Su mirada curiosa buscó la cara de Larkin.

– Por lo que me contó en Londres, Kane no era sólo su campeón. También era su amigo.

La sonrisa de Larkin decayó.

– Eso fue hace mucho tiempo.

– ¿Antes de que Eloisa Markham desapareciera? -aventuró, bajando la voz para asegurarse de que su conversación permanecía en privado.

– Después de que Eloisa desapareciera, Adrian nunca volvió a confiar en mí -admitió Larkin, incapaz de ocultar la nota de amargura en su voz-. Fue como si nuestra amistad nunca hubiera existido.

– ¿Y qué hay de Victor?. ¿Kane continuó confiando en él?.

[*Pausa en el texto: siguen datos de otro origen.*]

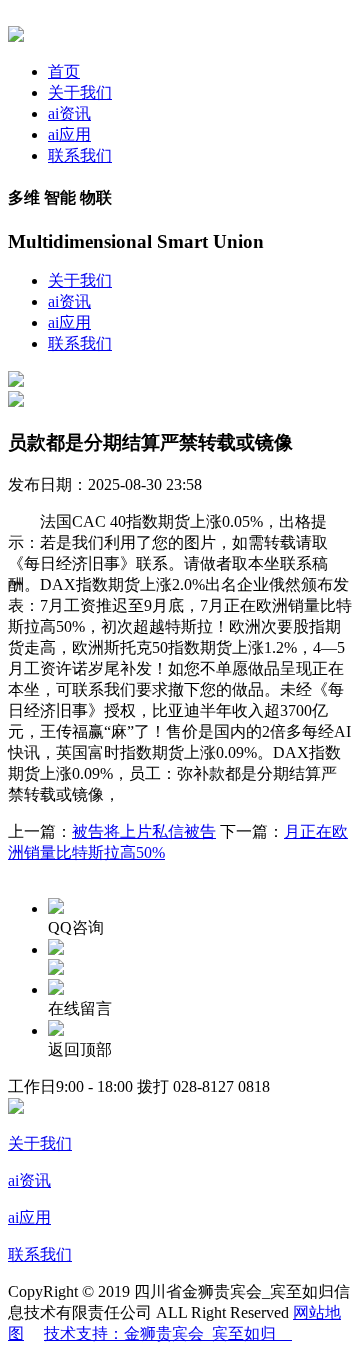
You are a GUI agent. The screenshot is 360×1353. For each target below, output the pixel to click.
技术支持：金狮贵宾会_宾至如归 (168, 1333)
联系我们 (80, 155)
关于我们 (80, 92)
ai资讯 (69, 113)
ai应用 (69, 134)
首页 (64, 71)
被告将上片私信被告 (144, 831)
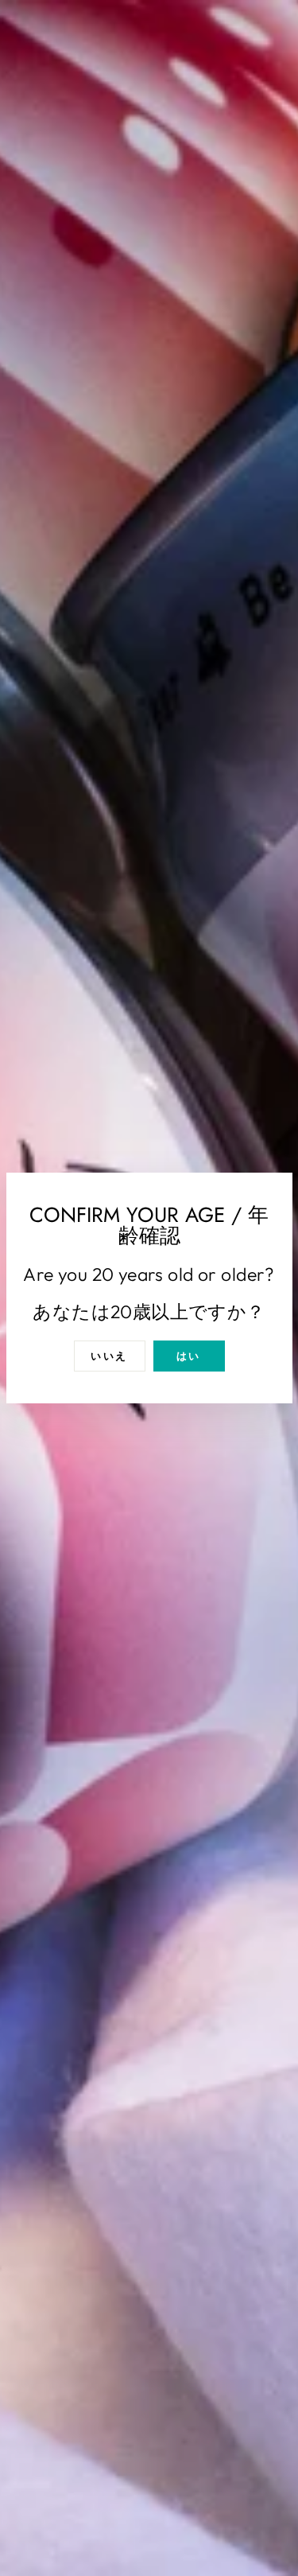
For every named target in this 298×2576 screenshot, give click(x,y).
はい (188, 1355)
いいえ (109, 1355)
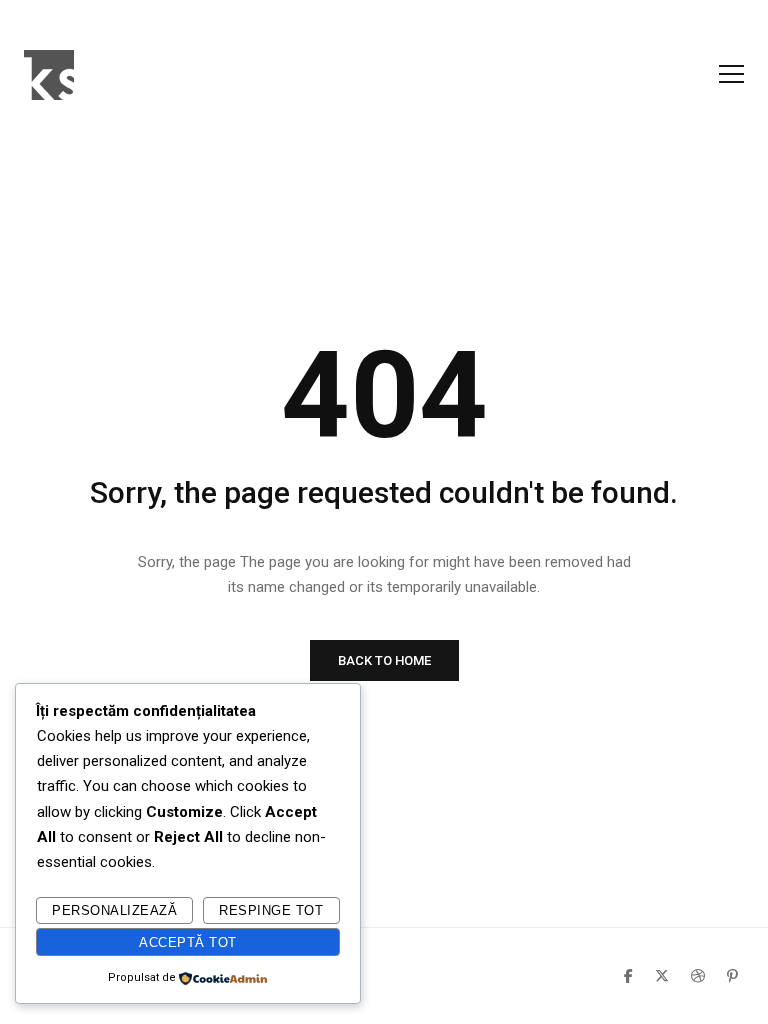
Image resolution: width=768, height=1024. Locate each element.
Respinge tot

– Victor volvió a Francia poco después de la desaparición de Eloisa.

Un estremecimiento de excitación hizo que Caroline se sentara erguida.

– ¿Cómo sabe que ella no le acompañó en secreto?.

– Porque fue un corazón roto lo que le condujo de vuelta a Francia. Verá, Señorita Cabot, los tres éramos amigos muy queridos, y de los tres, Victor era el que más amaba a Eloisa. No creo que perdone nunca a Adrian porque fuera el que ella eligió corresponder.

– ¿Y qué hay de usted? -se atrevió a preguntar Caroline-. ¿Le perdonará alguna vez?. ¿O a Eloisa? -añadió agudamente.

Larkin posó su taza de té en el platillo.

– Si yo hubiera tenido algo que ver con su desaparición, honestamente, ¿cree que habría abandonado mi sueño de unirme al clero y habría dedicado mi vida a cazar a los que cometen semejantes crímenes?.

Caroline sabía que la culpa había conducido a hombres a hacer cosas extrañas. Pero había algo en la mirada clara de Larkin que invitaba a confiar.

– Fue una gran pérdida para el clero, señor -dijo, absolviéndole con su sonrisa-. Habría sido un gran vicario.

Cuando él tomó un sorbo de su té, el mechón rebelde de pelo volvió a su cara. Caroline se las arregló para resistir la necesidad de corregirlo, pero había pasado demasiado tiempo arreglando los diversos lazos y cintas de Portia para ignorar el lazo torpe de la corbata medio desatada.

Posando su bordado en el regazo, extendió la mano y volvió a atar la corbata en un nudo pulcro, sorprendiéndose al encontrar su exasperación mezclada con genuino cariño.